Back in the 2008 presidential election, then-candidate Obama sent an email to campaign contributors and others who signed up for messages. The email said something like “Make sure you’re registered to vote.”

“This would be cool,” I thought. I clicked through, gave the campaign access my Facebook and then watched as the message came up: “Congratulations! You’re registered to vote!”

That is not creepy data.

The notice also had a share-with-friends button. As a loyal American, I encourage everyone to vote, then as well as today. So, I clicked on the “share” button, expecting to see a post reminding my friends to vote. Instead, I saw a stream showing all of my friends who weren’t registered to vote.

That is creepy data.

Making data less creepy

Third-party data is a vastly richer source of information that just the clickstream and preference data we collect on our customers. But it’s also a double-edged sword. Your customers don’t know how much data we do have on them.

Some big data houses have 300-plus data points on each person in their database: demographic, psychographic, behavior and more. Customers don’t expect that data to be out there for marketers to access and use.

Many companies buy third-party data for profiling, segmentation or modeling. These are proper uses of data, but it’s easy to overreach.

After all, you can be too smart in your data use. Remember the dad who found out his teenage daughter was pregnant because she started getting pregnancy-related mail from Target?

You can avoid this by first asking yourself, “Do my customers know I have this data, and would they want me to use it this way?”

What’s scary for a brand using third-party data is using too much data and using it the wrong way. The media blowback can be massive if customers take their grievances to social media, as Target found out.

Data misuse affects people lives and tarnishes your brand image. None of us want that.

target-ad-creatives

How not to be a creep

These three steps can help you know if you have strayed into the creepy-data zone:

1.You’re describing a new marketing program, and you get a funny feeling in the pit of your stomach, or if you look back at a strategy, and it just feels wrong.

In my years of working with third-party data and hundreds of companies, I’ve learned that when someone gets that funny feeling, we usually find we did overreach. We either used too much data or forgot the customer doesn’t know we had that data.

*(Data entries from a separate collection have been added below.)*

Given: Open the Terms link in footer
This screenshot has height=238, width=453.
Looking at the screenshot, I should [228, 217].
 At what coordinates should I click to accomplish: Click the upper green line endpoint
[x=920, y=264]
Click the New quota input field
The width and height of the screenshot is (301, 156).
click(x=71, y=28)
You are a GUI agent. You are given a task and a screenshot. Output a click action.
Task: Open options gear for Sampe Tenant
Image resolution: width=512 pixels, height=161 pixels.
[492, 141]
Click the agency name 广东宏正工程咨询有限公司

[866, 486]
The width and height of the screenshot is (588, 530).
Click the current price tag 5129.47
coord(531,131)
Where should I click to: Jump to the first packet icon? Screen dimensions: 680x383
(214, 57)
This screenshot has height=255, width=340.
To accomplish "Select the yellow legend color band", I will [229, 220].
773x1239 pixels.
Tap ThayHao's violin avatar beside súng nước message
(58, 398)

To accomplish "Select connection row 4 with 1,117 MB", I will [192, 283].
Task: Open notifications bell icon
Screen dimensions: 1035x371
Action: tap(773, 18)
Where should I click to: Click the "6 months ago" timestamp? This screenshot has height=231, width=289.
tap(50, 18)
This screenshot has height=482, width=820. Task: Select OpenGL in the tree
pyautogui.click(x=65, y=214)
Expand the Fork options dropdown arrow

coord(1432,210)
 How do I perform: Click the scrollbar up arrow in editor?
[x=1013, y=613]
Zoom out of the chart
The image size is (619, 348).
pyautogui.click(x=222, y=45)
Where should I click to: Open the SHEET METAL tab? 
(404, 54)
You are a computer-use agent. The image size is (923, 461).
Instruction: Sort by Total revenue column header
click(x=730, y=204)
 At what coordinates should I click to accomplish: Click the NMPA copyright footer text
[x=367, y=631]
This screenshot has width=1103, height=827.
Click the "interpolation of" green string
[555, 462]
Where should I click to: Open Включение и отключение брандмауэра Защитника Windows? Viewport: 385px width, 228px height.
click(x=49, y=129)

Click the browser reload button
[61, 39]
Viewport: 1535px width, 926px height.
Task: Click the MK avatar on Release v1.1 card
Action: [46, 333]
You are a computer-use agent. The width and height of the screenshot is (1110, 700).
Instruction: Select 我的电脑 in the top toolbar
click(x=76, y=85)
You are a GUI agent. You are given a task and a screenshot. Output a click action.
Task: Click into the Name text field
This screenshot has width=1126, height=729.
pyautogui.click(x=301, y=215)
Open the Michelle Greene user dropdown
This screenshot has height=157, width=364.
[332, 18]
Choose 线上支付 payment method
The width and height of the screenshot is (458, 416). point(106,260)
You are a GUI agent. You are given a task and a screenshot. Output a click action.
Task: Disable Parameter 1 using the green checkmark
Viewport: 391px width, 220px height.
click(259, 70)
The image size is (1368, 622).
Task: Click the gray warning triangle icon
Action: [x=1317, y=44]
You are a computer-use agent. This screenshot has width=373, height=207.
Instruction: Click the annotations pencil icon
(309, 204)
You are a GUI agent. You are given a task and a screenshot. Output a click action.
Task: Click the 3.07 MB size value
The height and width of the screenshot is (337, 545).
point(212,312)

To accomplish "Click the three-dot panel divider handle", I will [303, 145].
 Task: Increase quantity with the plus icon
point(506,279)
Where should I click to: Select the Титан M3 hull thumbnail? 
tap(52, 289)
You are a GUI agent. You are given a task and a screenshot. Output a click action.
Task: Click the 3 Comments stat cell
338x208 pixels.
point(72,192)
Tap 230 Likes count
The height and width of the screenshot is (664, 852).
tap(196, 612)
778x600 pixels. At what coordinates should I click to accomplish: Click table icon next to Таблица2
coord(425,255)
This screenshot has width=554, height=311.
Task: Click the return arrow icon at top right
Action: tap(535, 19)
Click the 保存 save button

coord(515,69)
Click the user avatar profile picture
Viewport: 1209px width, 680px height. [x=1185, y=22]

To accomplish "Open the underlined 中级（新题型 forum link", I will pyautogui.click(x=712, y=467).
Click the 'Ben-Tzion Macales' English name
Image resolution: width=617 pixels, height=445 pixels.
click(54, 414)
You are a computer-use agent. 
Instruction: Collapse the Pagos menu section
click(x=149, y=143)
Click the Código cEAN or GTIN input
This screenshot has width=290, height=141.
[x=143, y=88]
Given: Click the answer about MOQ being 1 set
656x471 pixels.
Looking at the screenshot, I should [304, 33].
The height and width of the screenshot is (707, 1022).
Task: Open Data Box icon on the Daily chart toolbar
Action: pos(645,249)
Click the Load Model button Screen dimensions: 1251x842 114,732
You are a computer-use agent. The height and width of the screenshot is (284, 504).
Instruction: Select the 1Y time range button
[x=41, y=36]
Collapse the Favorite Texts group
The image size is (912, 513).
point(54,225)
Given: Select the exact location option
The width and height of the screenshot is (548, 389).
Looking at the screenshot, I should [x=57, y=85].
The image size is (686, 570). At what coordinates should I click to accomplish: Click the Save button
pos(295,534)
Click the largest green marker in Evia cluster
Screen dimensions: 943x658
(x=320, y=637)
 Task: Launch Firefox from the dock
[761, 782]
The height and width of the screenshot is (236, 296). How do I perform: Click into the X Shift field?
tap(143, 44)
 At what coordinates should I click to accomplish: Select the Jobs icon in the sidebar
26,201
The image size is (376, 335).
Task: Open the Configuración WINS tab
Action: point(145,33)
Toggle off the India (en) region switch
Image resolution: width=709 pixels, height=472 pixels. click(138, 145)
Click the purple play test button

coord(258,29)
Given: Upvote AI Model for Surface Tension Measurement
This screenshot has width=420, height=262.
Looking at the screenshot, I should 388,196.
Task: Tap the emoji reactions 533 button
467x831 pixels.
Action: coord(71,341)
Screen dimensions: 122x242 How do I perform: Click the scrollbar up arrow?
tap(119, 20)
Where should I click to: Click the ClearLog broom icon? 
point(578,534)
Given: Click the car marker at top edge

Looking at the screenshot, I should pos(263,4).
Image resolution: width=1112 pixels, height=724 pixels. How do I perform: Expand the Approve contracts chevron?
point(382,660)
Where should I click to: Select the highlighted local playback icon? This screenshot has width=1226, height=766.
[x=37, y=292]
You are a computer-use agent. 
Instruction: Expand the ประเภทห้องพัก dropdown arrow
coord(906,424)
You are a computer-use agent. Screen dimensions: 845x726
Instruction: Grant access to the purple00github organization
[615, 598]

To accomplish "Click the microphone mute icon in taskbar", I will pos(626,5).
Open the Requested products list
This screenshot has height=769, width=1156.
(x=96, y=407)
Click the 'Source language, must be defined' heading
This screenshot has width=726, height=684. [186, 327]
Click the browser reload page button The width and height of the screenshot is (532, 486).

Trust your instinct, and change course.

2. Never refer directly to data you get from a third-party source if your customers didn’t give it to you.

They don’t expect you to have this data. It applies to Facebook, mobile apps and the like. Have you ever looked at the app permissions on your phone?

As a marketer, you might, but the average user doesn’t look.

Forcing permission in your app’s tiny-type user agreement and telling the customer you’re using it are two different things. Use the “common person” test. Would this person expect you to have the data you’re using?

That’s why you should not refer to data unless your customers know for certain that you have it.

That’s where Target went wrong. The company was too blatant about letting its customers know how much data it had on them. A marketing piece – an email message or a direct-mail piece – is no place to brag about how smart your modeling is.

3. Develop a customer advisory group

Consult this group when planning marketing programs using complex data integrations or advanced segmentation. Discuss what you want to do, and ask their opinions. In other words, get a reality check on what regular people would find creepy or cool.

Naturally, you have to build your group carefully. Nondisclosure agreements and other security measures are key. You don’t need a large group, but the membership should constitute a good cross-section of your customer base.

Preview marketing materials and campaigns, brief them on big-concept ideas, and ask them whether they would expect you to know the data you present in the email.

I’ve worked with marketers who got ahead of themselves with data and made grand assumptions about how their customers will react. We all need a governor to tell us when we’ve gone too far too fast.

Conclusion: Don’t be creepy

Creepy data doesn’t go away like Halloween. Data gets creepier the more often we use it recklessly. Always recognize your data can hurt real people’s lives. No fancy data integration is worth that.